I mean, look at this opening paragraph. This is written to be read and understood, not to impress and overwhelm. Not for the handful of reinforcement learning researchers in the world, but for the slightly larger handful of people trying to make it work on their machine.
The paper is refreshingly concrete, fully loaded with examples, case studies, recommendations, and pitfalls. It's a map to the landmines in reinforcement learning. It's what I would have gifted my younger self.
It's easy to lie to your readers in any ML work, but in reinforcement learning it's also easy to lie to yourself. The authors shine a bright light on all these sneaky backchannels. Designer's curse. Untuned baselines. Hypothesis After Results Known (HARK). Cherrypicking of all sorts.
And for the love of the great Flying Spaghetti Monster DO NOT TUNE ON YOUR SEED. Just don't.

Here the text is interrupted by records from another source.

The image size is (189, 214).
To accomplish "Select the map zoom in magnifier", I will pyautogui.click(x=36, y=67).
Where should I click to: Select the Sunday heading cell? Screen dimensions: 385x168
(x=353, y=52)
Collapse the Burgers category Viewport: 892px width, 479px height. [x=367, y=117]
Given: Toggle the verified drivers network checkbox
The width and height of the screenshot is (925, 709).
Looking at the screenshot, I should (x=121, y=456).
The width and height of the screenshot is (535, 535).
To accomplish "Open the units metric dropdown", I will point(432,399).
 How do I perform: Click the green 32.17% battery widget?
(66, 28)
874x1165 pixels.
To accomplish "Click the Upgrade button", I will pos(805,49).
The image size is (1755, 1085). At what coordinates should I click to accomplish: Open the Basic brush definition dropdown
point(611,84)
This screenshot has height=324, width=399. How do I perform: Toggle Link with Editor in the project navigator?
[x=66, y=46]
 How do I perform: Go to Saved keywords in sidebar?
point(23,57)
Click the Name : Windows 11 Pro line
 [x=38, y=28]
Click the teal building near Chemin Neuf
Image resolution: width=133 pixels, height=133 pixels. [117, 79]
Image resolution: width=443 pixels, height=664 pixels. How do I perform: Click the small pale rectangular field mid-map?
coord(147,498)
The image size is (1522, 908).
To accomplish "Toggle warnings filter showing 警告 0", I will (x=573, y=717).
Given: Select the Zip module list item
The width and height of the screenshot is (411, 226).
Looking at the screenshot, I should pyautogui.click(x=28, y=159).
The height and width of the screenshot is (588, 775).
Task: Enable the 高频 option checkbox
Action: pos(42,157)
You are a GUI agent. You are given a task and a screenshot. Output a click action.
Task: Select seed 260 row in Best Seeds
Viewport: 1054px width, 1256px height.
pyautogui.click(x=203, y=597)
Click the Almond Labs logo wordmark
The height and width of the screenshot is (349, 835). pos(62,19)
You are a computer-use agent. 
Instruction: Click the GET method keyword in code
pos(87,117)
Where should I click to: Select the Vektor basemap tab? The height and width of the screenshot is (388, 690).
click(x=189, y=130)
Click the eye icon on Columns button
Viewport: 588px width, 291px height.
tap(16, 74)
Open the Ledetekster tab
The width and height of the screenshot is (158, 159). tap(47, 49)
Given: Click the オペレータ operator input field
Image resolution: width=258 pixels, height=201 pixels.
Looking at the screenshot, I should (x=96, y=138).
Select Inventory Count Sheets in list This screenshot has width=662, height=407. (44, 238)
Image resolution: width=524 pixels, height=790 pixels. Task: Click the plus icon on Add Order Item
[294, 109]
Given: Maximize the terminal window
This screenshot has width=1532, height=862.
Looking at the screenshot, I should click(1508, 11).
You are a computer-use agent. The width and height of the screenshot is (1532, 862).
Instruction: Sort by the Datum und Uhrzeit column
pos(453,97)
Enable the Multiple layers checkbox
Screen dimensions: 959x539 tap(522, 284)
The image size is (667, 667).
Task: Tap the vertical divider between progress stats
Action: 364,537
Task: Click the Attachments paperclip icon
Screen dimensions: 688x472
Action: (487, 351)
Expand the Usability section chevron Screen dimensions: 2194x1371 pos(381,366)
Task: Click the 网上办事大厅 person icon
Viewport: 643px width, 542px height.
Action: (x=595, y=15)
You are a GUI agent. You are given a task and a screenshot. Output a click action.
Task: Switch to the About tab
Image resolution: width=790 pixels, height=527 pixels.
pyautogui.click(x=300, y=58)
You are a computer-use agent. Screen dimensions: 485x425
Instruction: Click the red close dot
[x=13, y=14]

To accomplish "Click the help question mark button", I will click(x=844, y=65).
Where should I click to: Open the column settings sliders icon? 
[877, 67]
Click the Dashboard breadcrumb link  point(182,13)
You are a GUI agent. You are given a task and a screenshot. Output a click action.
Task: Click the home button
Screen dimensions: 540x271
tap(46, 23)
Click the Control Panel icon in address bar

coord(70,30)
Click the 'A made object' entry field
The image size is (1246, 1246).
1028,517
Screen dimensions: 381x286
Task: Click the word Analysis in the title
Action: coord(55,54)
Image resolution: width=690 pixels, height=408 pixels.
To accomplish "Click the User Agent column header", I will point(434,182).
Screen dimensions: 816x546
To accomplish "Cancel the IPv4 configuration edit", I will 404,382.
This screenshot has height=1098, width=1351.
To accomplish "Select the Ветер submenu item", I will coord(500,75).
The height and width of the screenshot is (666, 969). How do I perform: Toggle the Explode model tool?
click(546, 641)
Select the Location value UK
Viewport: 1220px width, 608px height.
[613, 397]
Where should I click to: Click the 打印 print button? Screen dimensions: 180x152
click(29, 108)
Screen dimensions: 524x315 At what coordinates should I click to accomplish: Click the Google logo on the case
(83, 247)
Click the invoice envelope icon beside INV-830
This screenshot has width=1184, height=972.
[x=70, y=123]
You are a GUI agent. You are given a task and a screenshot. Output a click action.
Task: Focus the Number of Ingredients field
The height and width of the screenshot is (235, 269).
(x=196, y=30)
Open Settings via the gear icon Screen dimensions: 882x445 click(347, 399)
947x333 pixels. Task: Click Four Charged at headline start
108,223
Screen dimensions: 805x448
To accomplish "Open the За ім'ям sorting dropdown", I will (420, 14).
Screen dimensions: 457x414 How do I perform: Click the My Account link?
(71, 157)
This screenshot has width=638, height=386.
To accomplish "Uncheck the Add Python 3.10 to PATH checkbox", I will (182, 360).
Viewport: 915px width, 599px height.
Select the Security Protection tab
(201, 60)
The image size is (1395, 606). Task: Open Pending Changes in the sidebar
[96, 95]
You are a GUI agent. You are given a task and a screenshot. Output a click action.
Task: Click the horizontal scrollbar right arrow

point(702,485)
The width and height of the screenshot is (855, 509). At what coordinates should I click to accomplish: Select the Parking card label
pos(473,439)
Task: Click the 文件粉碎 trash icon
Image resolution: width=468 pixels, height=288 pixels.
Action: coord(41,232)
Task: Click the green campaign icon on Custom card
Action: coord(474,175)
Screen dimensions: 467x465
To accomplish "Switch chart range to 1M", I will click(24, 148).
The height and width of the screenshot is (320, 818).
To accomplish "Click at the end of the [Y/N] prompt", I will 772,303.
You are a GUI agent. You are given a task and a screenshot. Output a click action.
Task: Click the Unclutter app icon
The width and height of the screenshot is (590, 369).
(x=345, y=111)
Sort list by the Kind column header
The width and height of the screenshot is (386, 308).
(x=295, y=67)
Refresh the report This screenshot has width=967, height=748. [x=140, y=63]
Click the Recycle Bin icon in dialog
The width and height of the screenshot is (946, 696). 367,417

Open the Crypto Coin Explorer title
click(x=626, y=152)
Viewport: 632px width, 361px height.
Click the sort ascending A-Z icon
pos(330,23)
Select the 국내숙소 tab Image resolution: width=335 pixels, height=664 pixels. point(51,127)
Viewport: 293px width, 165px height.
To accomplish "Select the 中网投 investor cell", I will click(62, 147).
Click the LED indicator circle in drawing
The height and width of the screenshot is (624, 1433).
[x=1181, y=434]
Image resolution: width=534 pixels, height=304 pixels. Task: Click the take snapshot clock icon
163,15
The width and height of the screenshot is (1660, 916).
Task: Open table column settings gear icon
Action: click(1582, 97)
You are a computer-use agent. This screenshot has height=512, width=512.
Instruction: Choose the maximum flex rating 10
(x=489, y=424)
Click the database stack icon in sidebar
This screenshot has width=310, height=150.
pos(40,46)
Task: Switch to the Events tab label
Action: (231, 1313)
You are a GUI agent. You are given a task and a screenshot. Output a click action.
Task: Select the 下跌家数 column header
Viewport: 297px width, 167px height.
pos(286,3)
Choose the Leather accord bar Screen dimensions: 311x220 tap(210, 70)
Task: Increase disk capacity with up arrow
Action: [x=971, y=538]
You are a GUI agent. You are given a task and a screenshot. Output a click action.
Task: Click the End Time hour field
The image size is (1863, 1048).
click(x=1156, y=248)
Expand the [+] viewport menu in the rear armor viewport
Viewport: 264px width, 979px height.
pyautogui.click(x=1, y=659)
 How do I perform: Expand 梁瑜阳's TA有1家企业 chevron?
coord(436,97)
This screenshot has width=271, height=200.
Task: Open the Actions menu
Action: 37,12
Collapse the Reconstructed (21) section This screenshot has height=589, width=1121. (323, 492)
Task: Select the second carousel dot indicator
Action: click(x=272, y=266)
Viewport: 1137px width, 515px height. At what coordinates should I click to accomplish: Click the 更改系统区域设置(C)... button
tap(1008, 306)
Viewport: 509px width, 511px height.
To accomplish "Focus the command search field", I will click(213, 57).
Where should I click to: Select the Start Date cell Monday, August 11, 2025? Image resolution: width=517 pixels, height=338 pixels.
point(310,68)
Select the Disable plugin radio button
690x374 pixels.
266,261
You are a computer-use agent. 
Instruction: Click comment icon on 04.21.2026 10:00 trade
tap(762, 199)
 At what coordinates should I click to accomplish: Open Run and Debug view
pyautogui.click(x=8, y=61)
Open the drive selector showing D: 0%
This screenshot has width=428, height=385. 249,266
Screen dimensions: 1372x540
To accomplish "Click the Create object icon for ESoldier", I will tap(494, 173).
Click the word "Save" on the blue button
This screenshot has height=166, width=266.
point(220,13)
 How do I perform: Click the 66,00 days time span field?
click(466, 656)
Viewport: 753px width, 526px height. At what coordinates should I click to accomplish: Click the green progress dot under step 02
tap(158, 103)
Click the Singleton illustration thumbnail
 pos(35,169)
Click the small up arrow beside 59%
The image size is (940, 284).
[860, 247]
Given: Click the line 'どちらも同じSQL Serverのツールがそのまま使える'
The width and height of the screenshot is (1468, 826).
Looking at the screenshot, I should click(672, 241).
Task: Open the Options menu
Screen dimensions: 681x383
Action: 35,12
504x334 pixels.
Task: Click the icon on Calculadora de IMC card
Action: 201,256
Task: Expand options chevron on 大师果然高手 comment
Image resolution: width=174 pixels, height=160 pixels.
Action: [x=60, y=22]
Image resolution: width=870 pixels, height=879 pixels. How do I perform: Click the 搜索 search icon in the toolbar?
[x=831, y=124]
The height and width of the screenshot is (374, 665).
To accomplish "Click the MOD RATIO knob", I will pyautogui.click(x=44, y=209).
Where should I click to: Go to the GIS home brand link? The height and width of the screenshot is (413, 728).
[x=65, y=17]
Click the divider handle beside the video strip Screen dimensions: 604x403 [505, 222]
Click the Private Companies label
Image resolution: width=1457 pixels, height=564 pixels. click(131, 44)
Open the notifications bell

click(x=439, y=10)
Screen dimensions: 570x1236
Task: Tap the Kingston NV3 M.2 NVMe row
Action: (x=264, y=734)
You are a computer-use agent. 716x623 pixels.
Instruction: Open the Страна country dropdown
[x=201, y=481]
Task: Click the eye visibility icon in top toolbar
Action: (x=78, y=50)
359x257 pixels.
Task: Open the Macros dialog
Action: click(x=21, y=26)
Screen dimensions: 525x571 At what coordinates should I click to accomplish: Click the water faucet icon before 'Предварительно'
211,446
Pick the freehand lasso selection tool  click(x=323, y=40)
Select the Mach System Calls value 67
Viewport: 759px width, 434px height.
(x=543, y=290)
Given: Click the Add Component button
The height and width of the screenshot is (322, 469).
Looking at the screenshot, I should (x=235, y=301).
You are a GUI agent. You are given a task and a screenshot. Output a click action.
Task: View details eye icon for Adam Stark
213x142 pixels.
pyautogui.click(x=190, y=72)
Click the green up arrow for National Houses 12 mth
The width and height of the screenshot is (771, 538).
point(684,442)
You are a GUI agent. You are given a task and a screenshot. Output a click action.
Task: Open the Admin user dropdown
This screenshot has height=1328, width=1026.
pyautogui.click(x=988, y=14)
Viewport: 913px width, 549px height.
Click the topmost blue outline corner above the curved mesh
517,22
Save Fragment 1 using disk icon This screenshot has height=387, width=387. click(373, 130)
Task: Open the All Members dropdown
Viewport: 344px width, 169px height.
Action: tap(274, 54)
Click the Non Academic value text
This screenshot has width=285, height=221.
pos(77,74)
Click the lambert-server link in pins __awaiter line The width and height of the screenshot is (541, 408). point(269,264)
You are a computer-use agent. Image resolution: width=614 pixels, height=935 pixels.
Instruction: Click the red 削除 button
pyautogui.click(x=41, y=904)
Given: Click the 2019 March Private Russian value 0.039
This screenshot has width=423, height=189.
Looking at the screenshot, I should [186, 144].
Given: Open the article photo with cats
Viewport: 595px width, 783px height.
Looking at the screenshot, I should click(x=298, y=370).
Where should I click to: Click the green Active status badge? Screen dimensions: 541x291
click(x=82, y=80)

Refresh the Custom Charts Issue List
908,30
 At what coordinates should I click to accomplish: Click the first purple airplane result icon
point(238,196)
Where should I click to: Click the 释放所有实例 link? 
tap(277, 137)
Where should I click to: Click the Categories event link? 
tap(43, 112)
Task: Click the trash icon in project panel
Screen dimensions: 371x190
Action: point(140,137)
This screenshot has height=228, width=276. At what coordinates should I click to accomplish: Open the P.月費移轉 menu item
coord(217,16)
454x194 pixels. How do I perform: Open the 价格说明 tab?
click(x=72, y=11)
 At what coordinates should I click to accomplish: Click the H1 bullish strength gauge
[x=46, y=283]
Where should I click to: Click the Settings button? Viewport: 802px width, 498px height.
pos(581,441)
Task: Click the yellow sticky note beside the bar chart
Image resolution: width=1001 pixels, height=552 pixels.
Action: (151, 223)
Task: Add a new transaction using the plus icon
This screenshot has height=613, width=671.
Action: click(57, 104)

As an unexpected treat the authors have genuinely grown-up conversations with us about statistics. Reinforcement learning runs are so computationally intense and then add in hyperparameter sweeps, it's easy to see how representing distributions and confidence intervals falls by the wayside.
No more.
But the ride doesn't stop there. The authors take an ax to the root of the tree of ML leaderboard-based publishing. They make a strong case that reinforcement learning comparisons are all but infeasible to do in a meaningful way.
This low key refutes the entire ML conference industrial complex.
The authors even take it a step further. If you can always choose environments in which your algorithm excels, then the interesting question becomes which conditions and why.
Each RL algorithm is a special and unique snowflake. What if the real science is the quirks we discovered along the way?
As an absolute tour de force, the authors attempt what has so far only been dreamed of - reproducing results from another paper. They prove that it's not a path for the faint of heart, but they get there, and in style.
You like lists? The authors finish with a list of common errors in reinforcement learning experiments.
- Averaging over 3 or 5 runs
- Reusing code from another source (including hyperparameters) as is
- Untuned agents in ablations
- Not controlling seeds
- Discarding or replacing runs
- Cutting off episodes early
- Treating episode cutoffs as termination
- Randomizing start states
- HARK’ing (hypothesis after results known)
- Environment overfitting
- Overly complex algorithms
- Choosing gamma incorrectly
- Reporting offline performance while making conclusions about online performance
- Invalid errorbars or shaded regions
- Using random problems
- Not reporting implementation details
- Not comparing against stupid baselines
- Running inefficient code
- Attempting to run an experiment beyond your computational budget
- Gatekeeping with benchmark problems
and they note that this list will be appended to in an accompanying online blog post.
My only note is they should have ended with mic drop
I almost forgot-in case this double dose of reality makes you sad, the authors offer a path through the wilderness to safety. It's not quick or easy, but it's grounded in the bedrock.
It's not the only way to do reinforcement learning experimentation well, but it's a good way.